FDA Issues “PlayBook” for Medical Device Cybersecurity

The Food and Drug Administration is stepping up its game with respect to the cybersecurity of medical devices. 

On Monday, the agency announced its launch of a preparedness and response “playbook” to address threats to medical device cybersecurity. The move cited an uptick in cyber-attacks and the potential for bad actors to exploit medical devices.

The “playbook” provides a framework for healthcare providers to plan and respond to cyber-attacks that target medical devices. It was developed by MITRE Corp. under a federally funded research and development contract with the FDA.  Specifically, the “playbook” focuses on strategies for addressing large-scale, multi-patient threats and is not intended to give advice regarding “day-to-day patch management of devices.”

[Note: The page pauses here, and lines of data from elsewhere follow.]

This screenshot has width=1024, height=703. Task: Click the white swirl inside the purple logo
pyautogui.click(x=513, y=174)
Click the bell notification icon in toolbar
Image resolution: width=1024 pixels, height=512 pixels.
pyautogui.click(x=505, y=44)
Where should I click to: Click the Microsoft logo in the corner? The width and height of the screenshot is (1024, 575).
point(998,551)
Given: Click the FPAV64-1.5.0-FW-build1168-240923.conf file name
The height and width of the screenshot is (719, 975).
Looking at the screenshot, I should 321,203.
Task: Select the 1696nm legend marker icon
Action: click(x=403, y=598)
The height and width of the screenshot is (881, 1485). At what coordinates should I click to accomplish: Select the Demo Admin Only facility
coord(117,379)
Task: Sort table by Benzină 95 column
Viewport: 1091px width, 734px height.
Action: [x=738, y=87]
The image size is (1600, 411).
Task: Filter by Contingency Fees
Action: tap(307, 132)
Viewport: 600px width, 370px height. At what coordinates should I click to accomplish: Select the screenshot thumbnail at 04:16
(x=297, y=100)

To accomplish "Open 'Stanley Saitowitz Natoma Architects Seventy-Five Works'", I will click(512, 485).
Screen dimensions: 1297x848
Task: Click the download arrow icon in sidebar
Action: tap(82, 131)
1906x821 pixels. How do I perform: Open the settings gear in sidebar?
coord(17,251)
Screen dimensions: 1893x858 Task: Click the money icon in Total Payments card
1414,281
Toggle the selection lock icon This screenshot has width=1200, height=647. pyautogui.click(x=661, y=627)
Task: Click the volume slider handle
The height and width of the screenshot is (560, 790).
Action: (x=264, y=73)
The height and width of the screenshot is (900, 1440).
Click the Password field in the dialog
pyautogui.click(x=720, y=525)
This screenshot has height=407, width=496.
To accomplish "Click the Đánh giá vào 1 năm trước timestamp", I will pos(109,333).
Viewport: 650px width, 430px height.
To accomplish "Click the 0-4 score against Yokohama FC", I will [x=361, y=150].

The Agency identified several ways that it plans to strengthen the cybersecurity of medical devices, while emphasizing the need for “shared responsibility with stakeholders.” FDA Commissioner Scott Gottlieb, MD, emphasized the importance of staying ahead of “evolving cybersecurity vulnerabilities.”  The FDA’s cybersecurity policy is aimed at “leveraging” the NIST framework.

The FDA also announced the signing of “two significant memoranda of understanding” aimed at bringing together “multiple stakeholders to allow for increased information sharing and transparency around cybersecurity risks.”  The memoranda of understanding establish an information sharing analysis organizations – or ISAOs – to analyze and disseminate important industry data about cyber threats. Although non-binding, memoranda of understanding are used by the agency to define lines of authority or responsibility or to clarify cooperative procedures.

In addition, the FDA announced it was in the process of updating its 2014 non-binding “Guidance on Postmarket Management of Cybersecurity in Medical Devices.” The update will “reflect the FDA’s most current understandings of, and recommendations regarding, this evolving space.”  Among other things, the new Guidance is said to contain a “cybersecurity bill of materials,” which is expected to provide information regarding potentially vulnerable hardware and software. The FDA will be soliciting comments from stakeholders on the updated recommendations.

“Every stakeholder – manufacturers, hospitals, healthcare providers, cybersecurity researchers and government entities – all have a unique role in addressing these modern challenges … In this way, we can ensure the health care sector is well positioned to proactively respond when cyber vulnerabilities are identified in products that we regulate,” said Gottlieb in a prepared statement.

We’ll continue to monitor developments in this area.